Deadline is October 31, 2016 at 11:59 p.m. EST. Stories (including titles) must be between 1,200 and 1,800 words. You don’t even have to live in Canada. All you do need is one of them awesome blue passports proving you’re a Canuck through and through.
Go for gold, all you short storyists (my word, not theirs)!
Quote of the Day
Not only does Vietnam rank among my favourite places in the world, but one of my most enduring memories of the country is how you can purchase a photocopied version of Graham Green’s The Quiet American (1955) anywhere you go, though truth be told The End of the Affair will always remain his true masterpiece in my mind. From Hanoi all the way down to Saigon (HCMC), you’re bound to find a copy of this “quiet” classic in its plastic casing and impossible-to-find-on-the-Internet green cover that is unique only (to my knowledge) to Vietnamese photocopiers.
Considered one of the greatest writers of the 20th century, Greene was the author of more than 25 novels during his lifetime. He was also one of the rare cases of someone who could mesmerize you as much with his prose as with his storyline. Case in point, this shot-to-the-heart, poignant sentence from The Quiet American, which I’m convinced was the impetus behind Dame A.S. Byatt’s beautiful (and Booker Prize-winning) novel, Possession(1990), the same woman who would then go on to help propel the career of a young man named David Mitchell after reading the ARC for number9dream (2003) on a transatlantic flight more than a decade ago. But back to Mr. Greene and The Quiet American…
“The hurt is in the act of possession: we are too small in mind and body to possess another person without pride or to be possessed without humiliation.”
October 20, 2016
The Hockey of Literature
+ 
David Davis wrote an awesome piece in the Los Angeles Review of Books (LARB) called “The Puck Stops Here: A Hockey Lit Survey.” If you thought man’s greatest pastime (reading) couldn’t join forces with our greatest sport (hockey, no, not the field variety), then think again.

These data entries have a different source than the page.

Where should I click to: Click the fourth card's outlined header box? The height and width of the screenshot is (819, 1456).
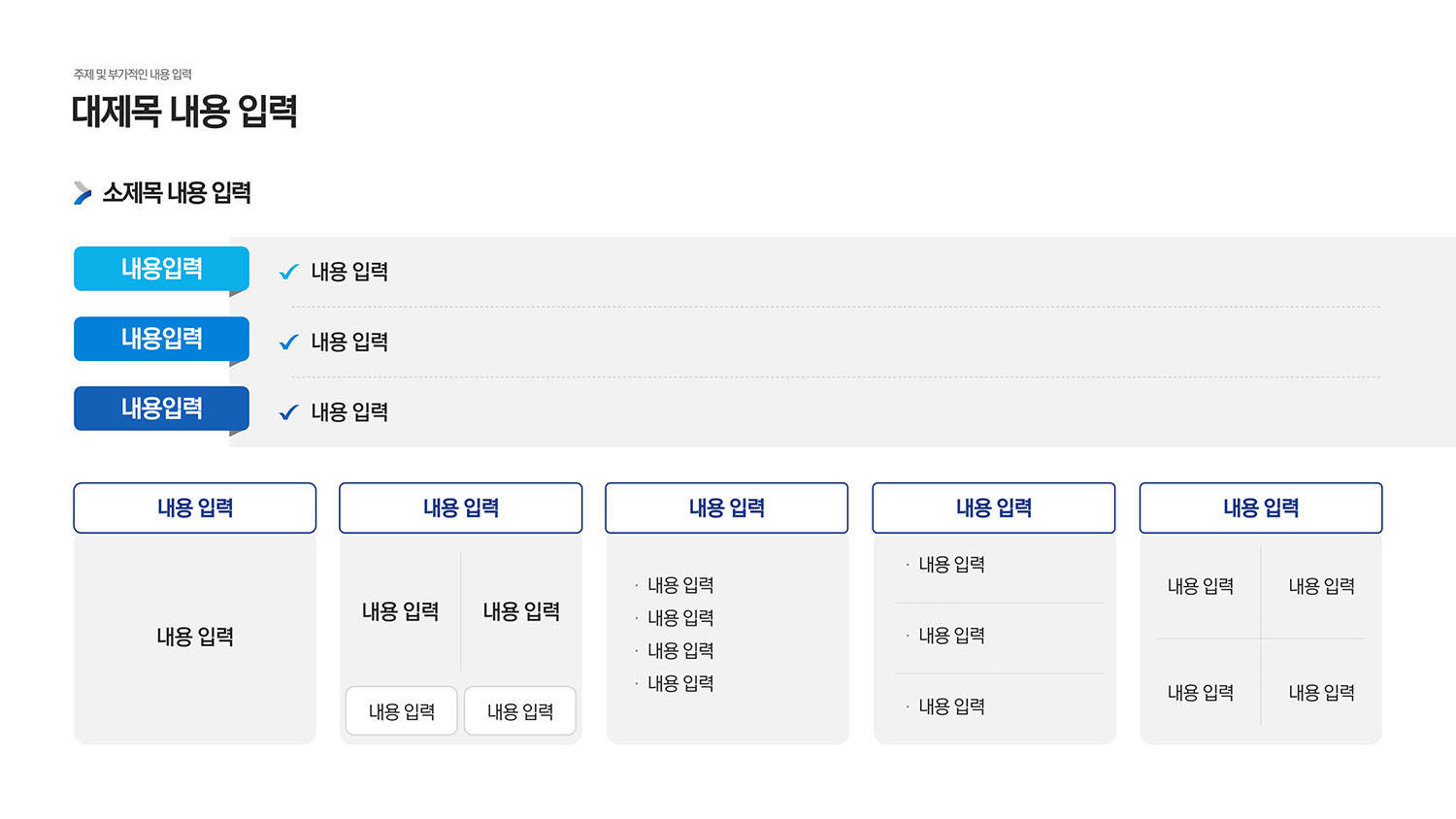coord(994,508)
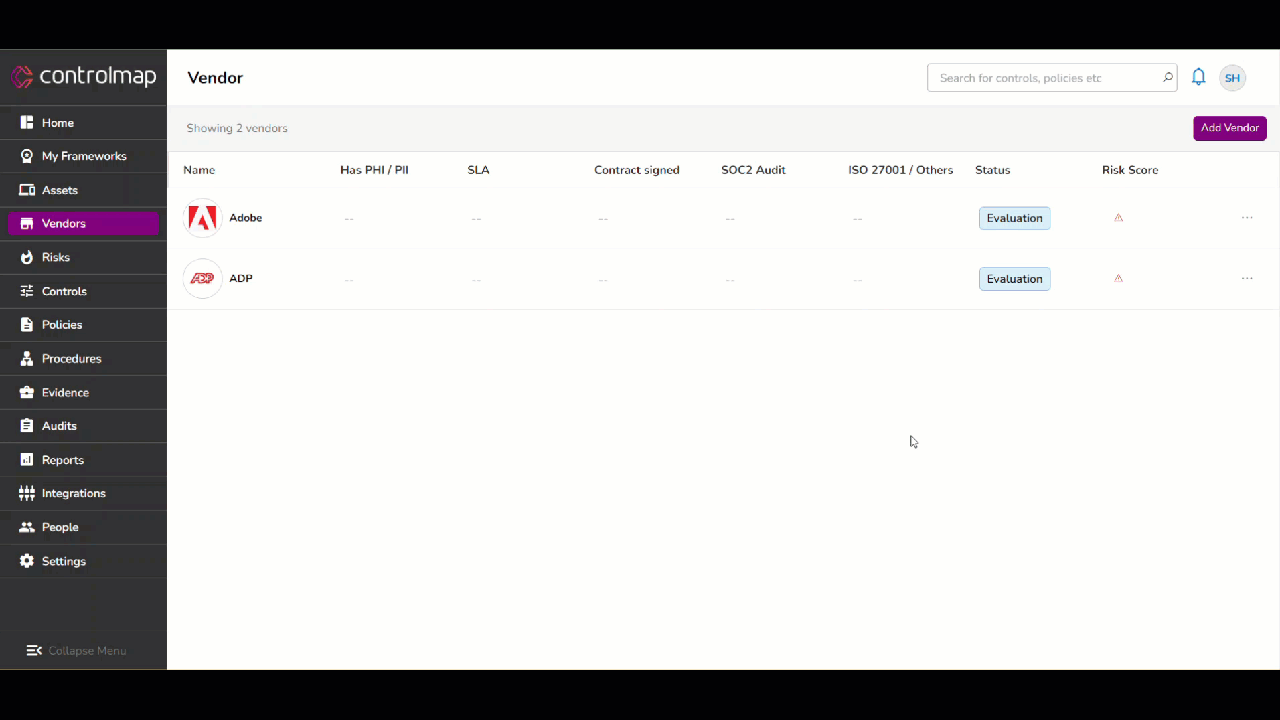This screenshot has height=720, width=1280.
Task: Click the red risk warning for ADP
Action: tap(1118, 278)
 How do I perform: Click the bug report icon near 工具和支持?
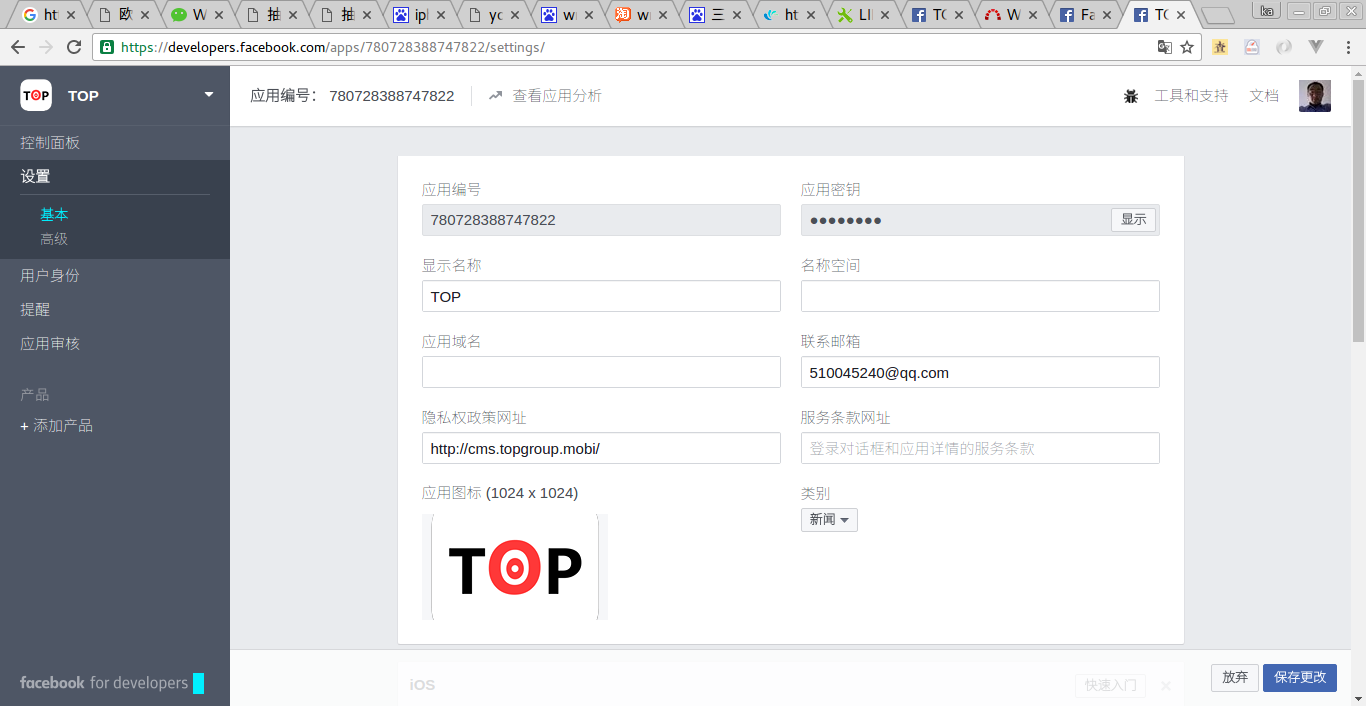pyautogui.click(x=1130, y=95)
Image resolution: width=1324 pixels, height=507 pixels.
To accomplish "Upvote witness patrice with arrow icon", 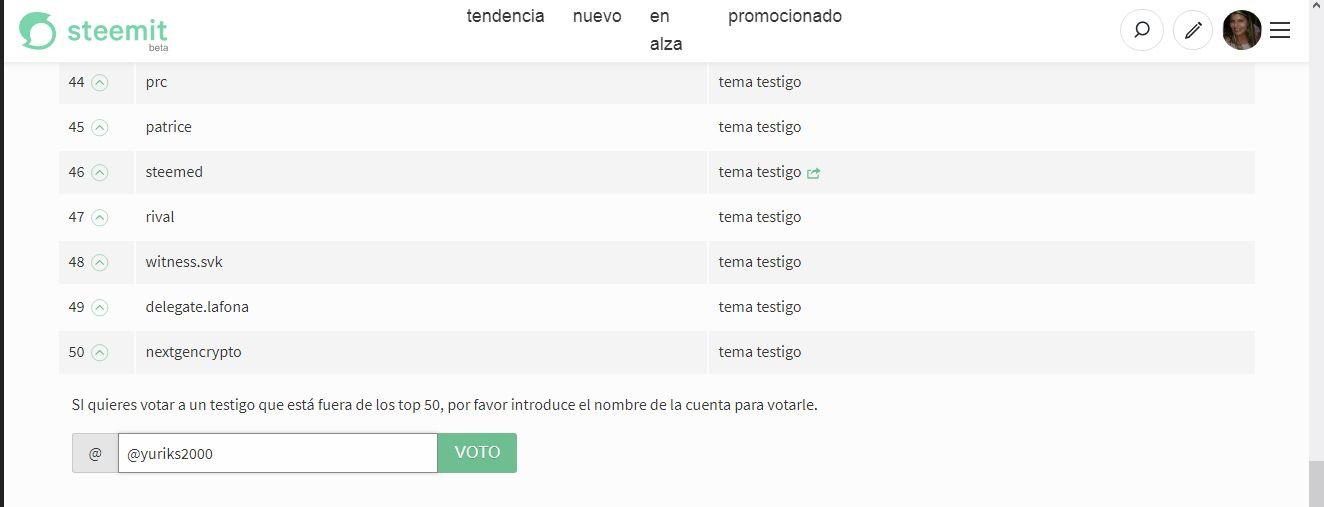I will pyautogui.click(x=99, y=127).
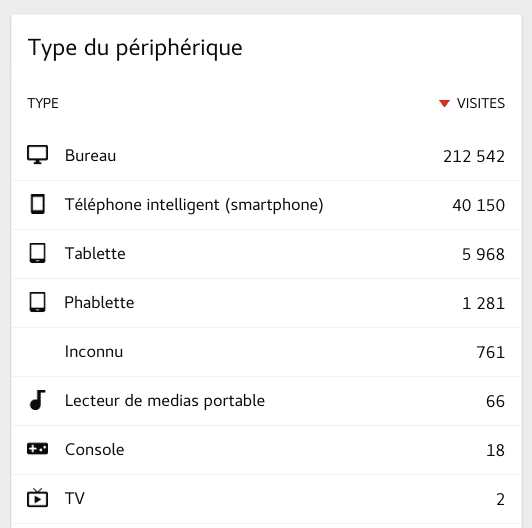The image size is (532, 528).
Task: Click the television icon beside TV
Action: 37,497
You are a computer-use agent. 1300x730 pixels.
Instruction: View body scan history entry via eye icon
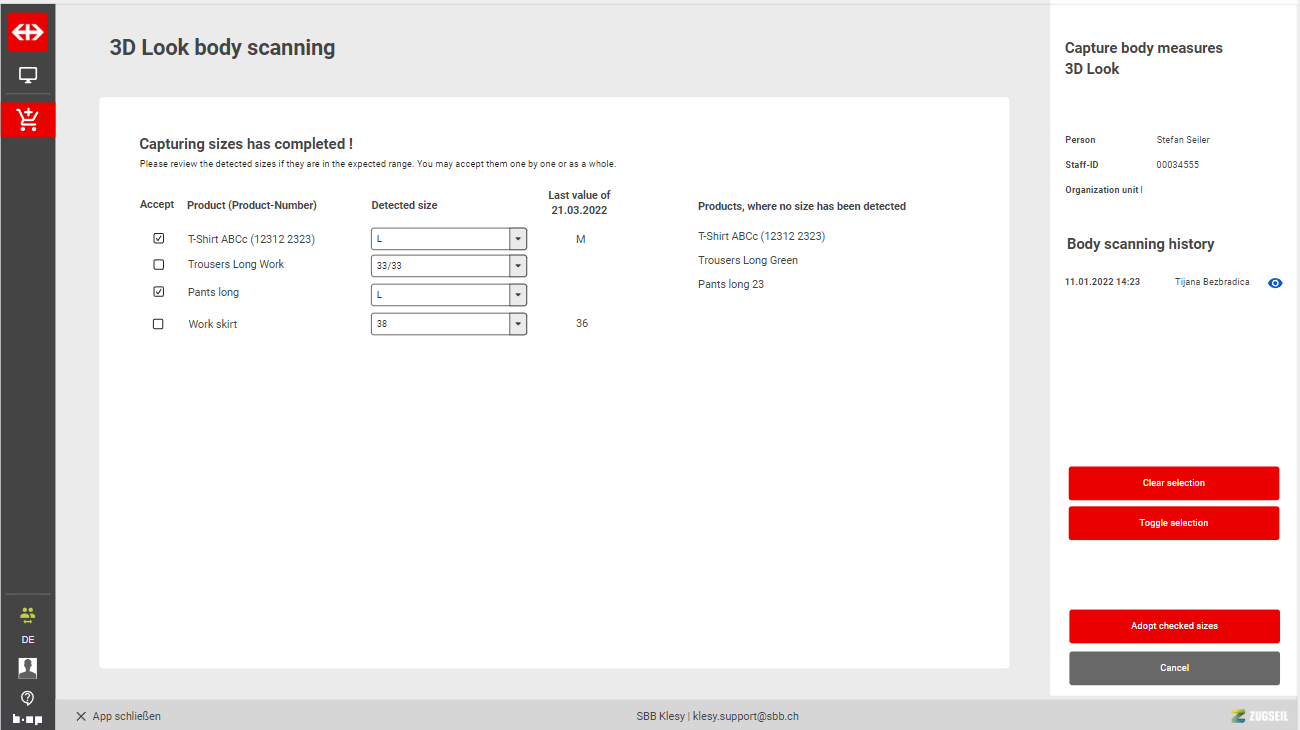tap(1275, 283)
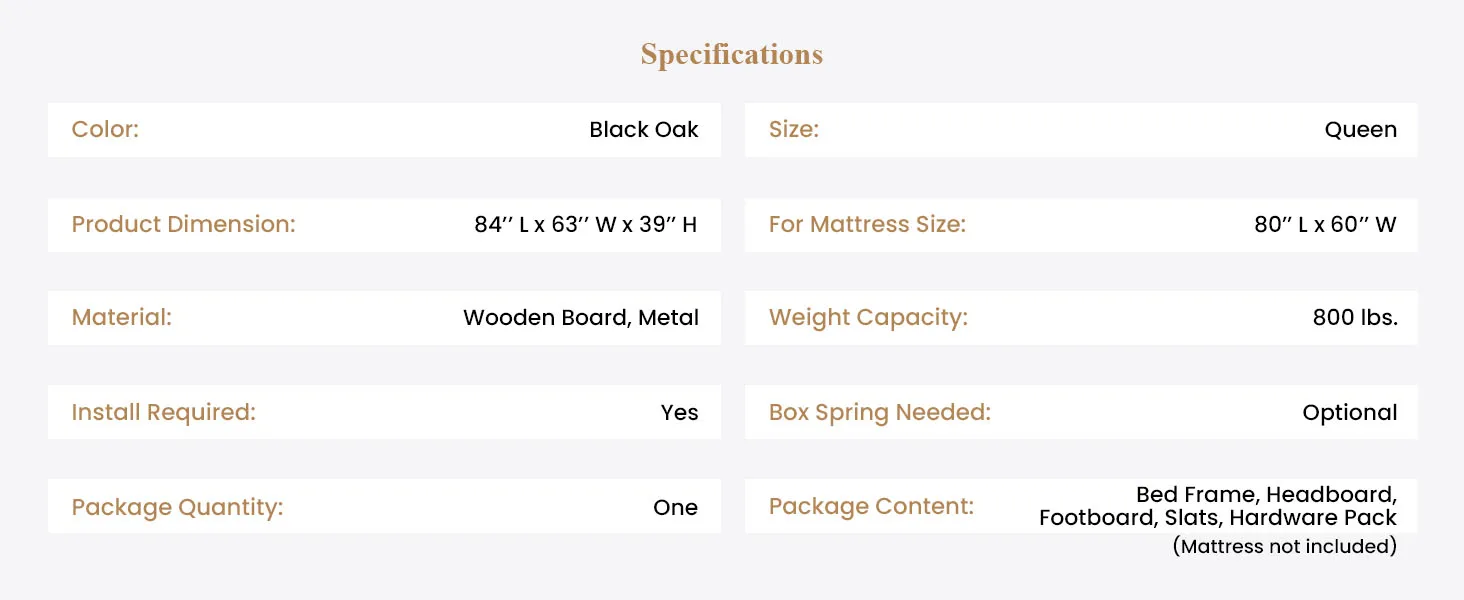Click the Optional value

1350,412
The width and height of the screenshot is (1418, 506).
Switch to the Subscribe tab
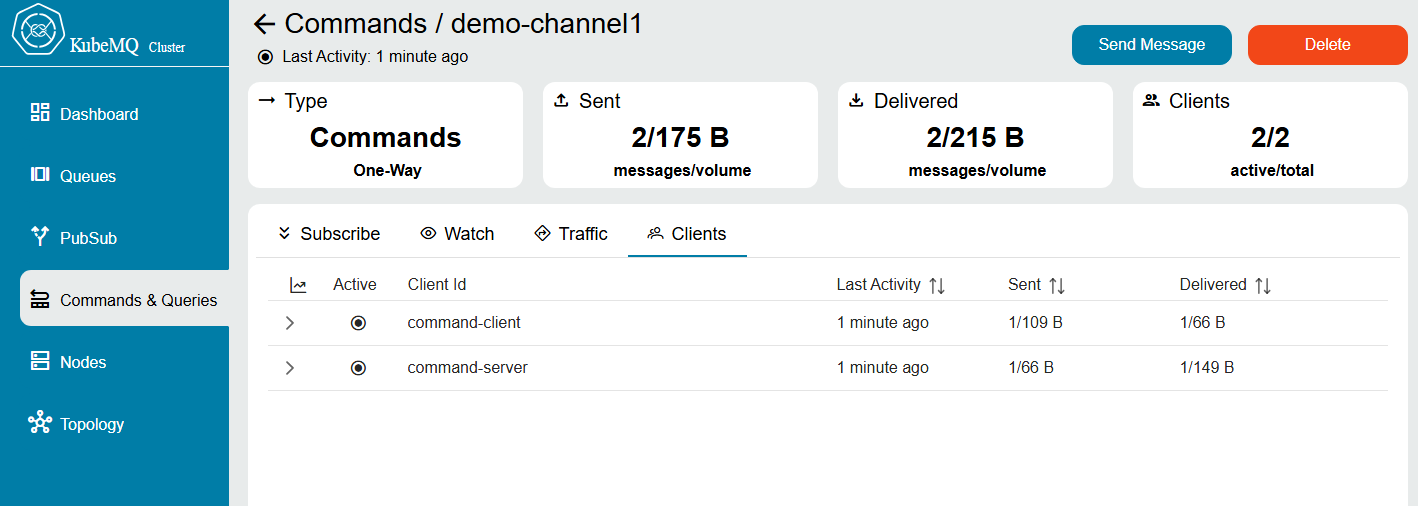[328, 234]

The strange (fascinating?) thing about this is has to do with the principal character in this LARB piece, William Faulkner, the good old Southern boy who was more interested in war and riding horses than anything to do with a rubber puck and a bunch of Canadians skating around an ice surface in between beating each other up.
But all that changed, apparently, when a little-known magazine at the time, Sports Illustrated, sent Faulkner to a Rangers-Canadiens game at MSG in the winter of 1955. As Faulkner would later write:
“[The game] seemed discorded and inconsequent, bizarre and paradoxical like the frantic darting of the weightless bugs which run on the surface of stagnant pools. Then it would break, coalesce through a kind of kaleidoscopic whirl like a child’s toy, into a pattern, a design almost beautiful, as if an inspired choreographer had drilled a willing and patient and hard-working troupe of dancers — a pattern, design which was trying to tell him something, say something to him urgent and important and true in that second before, already bulging with the motion and the speed, it began to disintegrate and dissolve.”
From Faulkner’s impressions of players who “would not emerge like the sweating barehanded behemoths from the troglodyte mass of football, but instead as fluid and fast and effortless as rapier thrusts or lightning ” to the children’s classic, The Hockey Sweater, to the sport’s Golden Age, Summit Series, Philip Roth and Don DeLillo – this article has it all!